Les incitations fiscales et
budgétaires
Les investissements productifs en outre-mer bénéficient tout d'abord du dispositif de défiscalisation prévu par la « loi Girardin 21 ( * ) |
» de 2003, que ce soit sous forme de réduction de l'impôt sur le revenu (article 199 undecies B du CGI) ou de déduction du résultat imposable à l'impôt sur les sociétés 22 ( * ) (article 217 undecies du CGI). Ces investissements doivent être réalisés dans des secteurs spécifiques (tourisme, aquaculture et énergies renouvelables) ou significatifs pour le développement local, ce qui est le cas de l'industrie minière et métallurgique. Dans son rapport de 2011, notre collègue Eric Doligé a critiqué la pertinence ce dispositif 23 ( * ) , particulièrement coûteux pour des projets de cette ampleur, et dont l'administration peine à évaluer les résultats 24 ( * ) . En outre, le gouvernement de Nouvelle-Calédonie accorde depuis 2002 un régime spécifique au secteur métallurgique 25 ( * ) , et notamment une exonération de la plupart des impôts de droit commun pendant la phase de construction et les quinze premières années d'exploitation. A cela s'ajoutent les aides fiscales au cas par cas , couvertes par le secret fiscal. Par ailleurs, l'Etat a récemment décidé d' effacer la « dette minière » de la Nouvelle-Calédonie , contractée entre 1975 et 1989 : en ne renouvelant pas le « protocole nickel » arrivé à expiration en juin 2013, l'Etat a de facto renoncé à près de 280 millions d'euros qui avaient été avancés à la collectivité d'outre-mer pour compenser les variations du cours du nickel. |
Ces réserves à l'égard des incitations fiscales ne s'appliquent pas au régime canadien des sociétés mères qui fait l'objet du présent avenant. En effet, il s'agit dans ce cas d'un dispositif de droit commun, non-dérogatoire et pleinement légitime dans le cadre de l'élimination des doubles impositions , dont l'équivalent français s'applique d'ailleurs de plein droit. De plus, il pèse entièrement sur le budget du Canada et n'emporte aucune conséquence pour la France.

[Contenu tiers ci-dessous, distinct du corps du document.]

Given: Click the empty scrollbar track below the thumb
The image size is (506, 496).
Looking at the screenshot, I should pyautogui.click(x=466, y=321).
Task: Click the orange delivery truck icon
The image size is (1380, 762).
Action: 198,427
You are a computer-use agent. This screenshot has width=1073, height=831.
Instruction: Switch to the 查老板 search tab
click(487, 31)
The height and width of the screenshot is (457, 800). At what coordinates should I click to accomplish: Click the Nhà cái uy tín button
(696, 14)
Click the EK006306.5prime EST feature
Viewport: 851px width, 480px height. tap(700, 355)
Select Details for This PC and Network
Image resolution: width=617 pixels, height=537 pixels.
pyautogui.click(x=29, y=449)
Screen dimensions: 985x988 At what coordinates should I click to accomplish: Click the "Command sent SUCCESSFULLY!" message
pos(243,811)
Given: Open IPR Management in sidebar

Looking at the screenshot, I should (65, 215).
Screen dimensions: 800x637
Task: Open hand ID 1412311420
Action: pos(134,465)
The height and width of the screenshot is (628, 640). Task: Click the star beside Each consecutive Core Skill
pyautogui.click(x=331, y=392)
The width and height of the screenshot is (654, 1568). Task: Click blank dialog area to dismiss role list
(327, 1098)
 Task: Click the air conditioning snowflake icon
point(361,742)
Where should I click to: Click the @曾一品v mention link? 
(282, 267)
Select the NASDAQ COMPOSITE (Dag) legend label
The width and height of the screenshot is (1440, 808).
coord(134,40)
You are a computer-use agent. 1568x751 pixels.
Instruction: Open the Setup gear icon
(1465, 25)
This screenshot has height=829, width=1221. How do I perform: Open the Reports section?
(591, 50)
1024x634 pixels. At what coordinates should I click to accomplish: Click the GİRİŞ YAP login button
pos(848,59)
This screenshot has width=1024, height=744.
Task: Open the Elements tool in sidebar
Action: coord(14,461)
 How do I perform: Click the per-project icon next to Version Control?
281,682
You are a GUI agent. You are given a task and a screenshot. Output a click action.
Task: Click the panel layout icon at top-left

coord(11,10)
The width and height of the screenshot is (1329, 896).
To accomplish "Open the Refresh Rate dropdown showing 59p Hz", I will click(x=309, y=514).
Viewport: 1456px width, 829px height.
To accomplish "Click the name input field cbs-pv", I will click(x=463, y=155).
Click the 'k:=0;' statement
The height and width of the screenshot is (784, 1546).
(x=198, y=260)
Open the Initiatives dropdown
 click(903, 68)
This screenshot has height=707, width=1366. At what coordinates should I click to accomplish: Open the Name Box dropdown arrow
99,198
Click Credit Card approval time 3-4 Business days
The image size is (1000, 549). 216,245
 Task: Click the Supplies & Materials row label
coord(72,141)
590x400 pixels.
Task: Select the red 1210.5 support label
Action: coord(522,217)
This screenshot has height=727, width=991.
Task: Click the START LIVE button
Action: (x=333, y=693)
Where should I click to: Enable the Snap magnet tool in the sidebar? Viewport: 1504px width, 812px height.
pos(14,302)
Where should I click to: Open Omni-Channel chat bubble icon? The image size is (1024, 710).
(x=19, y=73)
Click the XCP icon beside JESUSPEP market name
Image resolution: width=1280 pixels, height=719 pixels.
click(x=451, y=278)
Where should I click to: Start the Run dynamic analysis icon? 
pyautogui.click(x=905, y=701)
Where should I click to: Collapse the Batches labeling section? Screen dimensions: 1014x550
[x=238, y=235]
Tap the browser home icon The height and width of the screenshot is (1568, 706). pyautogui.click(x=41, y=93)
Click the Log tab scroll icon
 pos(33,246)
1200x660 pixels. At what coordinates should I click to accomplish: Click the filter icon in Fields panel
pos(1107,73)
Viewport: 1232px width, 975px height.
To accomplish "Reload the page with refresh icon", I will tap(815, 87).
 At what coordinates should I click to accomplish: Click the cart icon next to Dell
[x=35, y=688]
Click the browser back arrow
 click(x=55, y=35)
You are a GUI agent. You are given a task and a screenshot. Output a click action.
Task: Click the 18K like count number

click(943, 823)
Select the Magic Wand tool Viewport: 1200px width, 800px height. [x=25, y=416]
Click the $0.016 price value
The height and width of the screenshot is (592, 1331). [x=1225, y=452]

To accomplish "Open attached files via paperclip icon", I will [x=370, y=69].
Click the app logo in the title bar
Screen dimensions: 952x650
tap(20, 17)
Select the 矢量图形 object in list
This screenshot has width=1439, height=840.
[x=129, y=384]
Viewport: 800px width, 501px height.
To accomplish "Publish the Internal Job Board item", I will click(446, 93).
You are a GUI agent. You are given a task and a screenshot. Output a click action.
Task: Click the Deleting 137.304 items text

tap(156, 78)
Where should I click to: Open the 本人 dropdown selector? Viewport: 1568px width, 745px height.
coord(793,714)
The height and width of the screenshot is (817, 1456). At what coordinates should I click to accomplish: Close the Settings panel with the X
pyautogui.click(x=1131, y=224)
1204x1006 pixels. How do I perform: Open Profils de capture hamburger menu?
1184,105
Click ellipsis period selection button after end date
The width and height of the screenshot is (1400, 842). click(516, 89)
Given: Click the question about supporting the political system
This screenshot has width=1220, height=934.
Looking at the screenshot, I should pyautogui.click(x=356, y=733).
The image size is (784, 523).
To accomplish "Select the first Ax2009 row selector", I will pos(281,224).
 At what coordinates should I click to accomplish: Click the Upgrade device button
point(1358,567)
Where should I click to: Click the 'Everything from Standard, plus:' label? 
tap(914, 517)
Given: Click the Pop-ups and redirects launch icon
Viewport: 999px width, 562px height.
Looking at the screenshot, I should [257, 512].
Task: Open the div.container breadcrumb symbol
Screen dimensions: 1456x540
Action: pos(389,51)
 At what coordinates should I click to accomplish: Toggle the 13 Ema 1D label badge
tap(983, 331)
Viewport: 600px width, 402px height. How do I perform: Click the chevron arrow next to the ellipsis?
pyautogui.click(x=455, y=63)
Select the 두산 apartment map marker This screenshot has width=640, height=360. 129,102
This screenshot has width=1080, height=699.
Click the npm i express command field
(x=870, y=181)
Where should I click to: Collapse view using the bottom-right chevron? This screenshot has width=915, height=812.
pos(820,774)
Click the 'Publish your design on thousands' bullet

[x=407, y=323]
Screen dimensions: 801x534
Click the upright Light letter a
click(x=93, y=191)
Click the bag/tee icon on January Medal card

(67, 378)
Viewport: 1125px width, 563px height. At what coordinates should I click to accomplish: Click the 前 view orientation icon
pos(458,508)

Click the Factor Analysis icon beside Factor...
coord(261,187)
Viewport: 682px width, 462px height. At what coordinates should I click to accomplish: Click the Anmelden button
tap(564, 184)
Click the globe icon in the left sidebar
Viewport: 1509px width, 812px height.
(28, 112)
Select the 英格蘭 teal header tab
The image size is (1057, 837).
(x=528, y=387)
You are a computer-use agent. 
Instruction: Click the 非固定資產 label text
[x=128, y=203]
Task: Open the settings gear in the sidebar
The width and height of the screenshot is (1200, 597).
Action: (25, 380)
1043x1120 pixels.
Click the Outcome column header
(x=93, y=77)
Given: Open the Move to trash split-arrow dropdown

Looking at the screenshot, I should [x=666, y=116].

Le bénéfice de ce dispositif est d'autant plus vital pour le projet de Koniambo que celui-ci, bien que très avancé, demeure sujet à certains aléas. En effet, la demande chinoise connaît un ralentissement 26 ( * ) , qui n'est peut-être que conjoncturel, et l'augmentation de la capacité de production mondiale consécutive à l'ouverture de Koniambo pourrait contribuer à faire baisser un peu plus le prix du nickel. La finalisation du volet fiscal du projet constitue donc un élément de prévisibilité bienvenu.
L'entrée en vigueur du présent avenant aura pour conséquence d'étendre l'ensemble des dispositions de la convention franco-canadienne à la Nouvelle-Calédonie, et non pas seulement le régime des sociétés mères pour les acteurs du projet de Koniambo. Cela dit, il ne devrait pas en résulter d'importantes conséquences financières par ailleurs . La société Vale NC, notamment, est domiciliée en France métropolitaine, et bénéficie donc déjà de la convention fiscale.
* 21 Loi n° 2003-660 du 21 juillet 2003 de programme pour l'outre-mer.
* 22 Après agrément du ministre chargé du budget si l'investissement est supérieur à un million d'euros, ce qui est le cas des projets miniers en Nouvelle-Calédonie.
* 23 Source : Rapport d'information n° 368 (2010-2011) fait par Eric Doligé, précité.
* 24 Les critiques généralement adressées au dispositif « Girardin » prennent une importance particulière dans le cas de l'exploitation du nickel en Nouvelle-Calédonie, compte tenu des montants considérables en jeu : la défiscalisation était évaluée en 2011 à 305 millions de dollars, pour une base défiscalisable de 780 millions de dollars pour Koniambo, et 481 millions de dollars pour Goro.
* 25 Loi du pays n° 2002-19 du 29 avril 2002.
* 26 Par exemple, le cours du nickel a baissé de 13 % au premier semestre 2013 par rapport au premier semestre 2012. Source : Reuters, 29 juillet 2013.